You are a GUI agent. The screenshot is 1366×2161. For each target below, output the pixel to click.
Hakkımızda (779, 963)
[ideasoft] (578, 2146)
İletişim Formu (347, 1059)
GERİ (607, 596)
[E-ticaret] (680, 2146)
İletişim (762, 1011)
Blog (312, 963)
☆ ☆ ☆ ☆ ☆
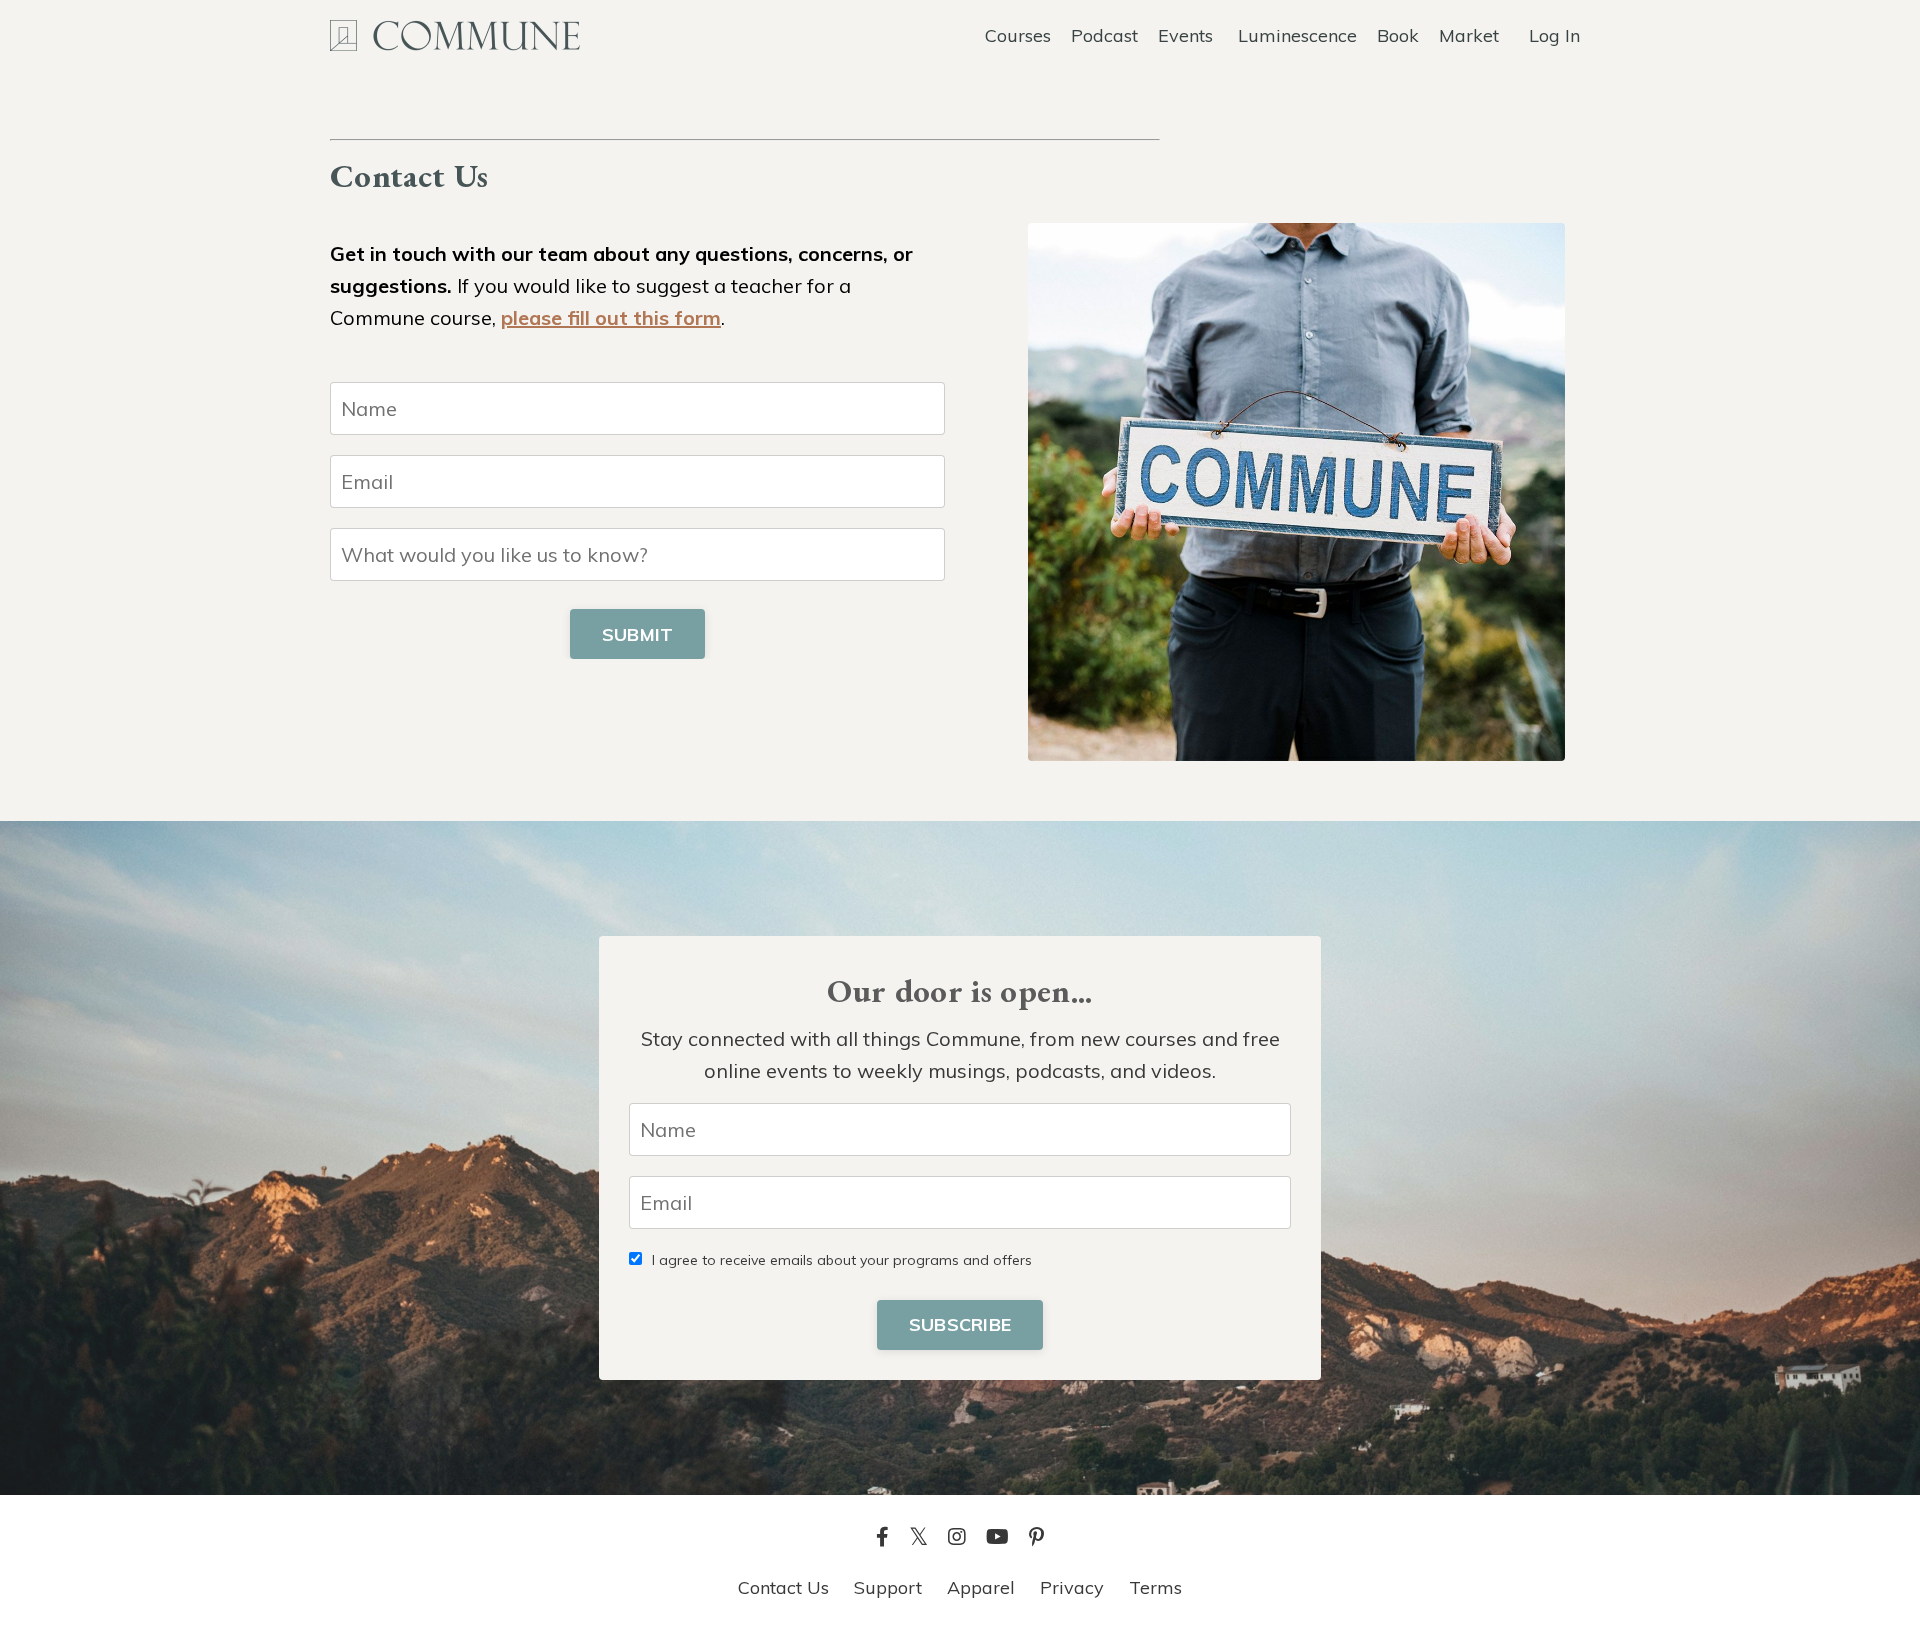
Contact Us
☆ ☆ ☆ ☆ ☆
● WHAT IS NEEDED: Repeat exactly the lines above from the one with "You are a GUI" up to and including the one with "Blog (312, 963)". No other line belongs in the reply.

● RESULT:
You are a GUI agent. The screenshot is 1366×2161. For each target below, output the pixel to click.
Hakkımızda (779, 963)
[ideasoft] (578, 2146)
İletişim Formu (347, 1059)
GERİ (607, 596)
[E-ticaret] (680, 2146)
İletişim (762, 1011)
Blog (312, 963)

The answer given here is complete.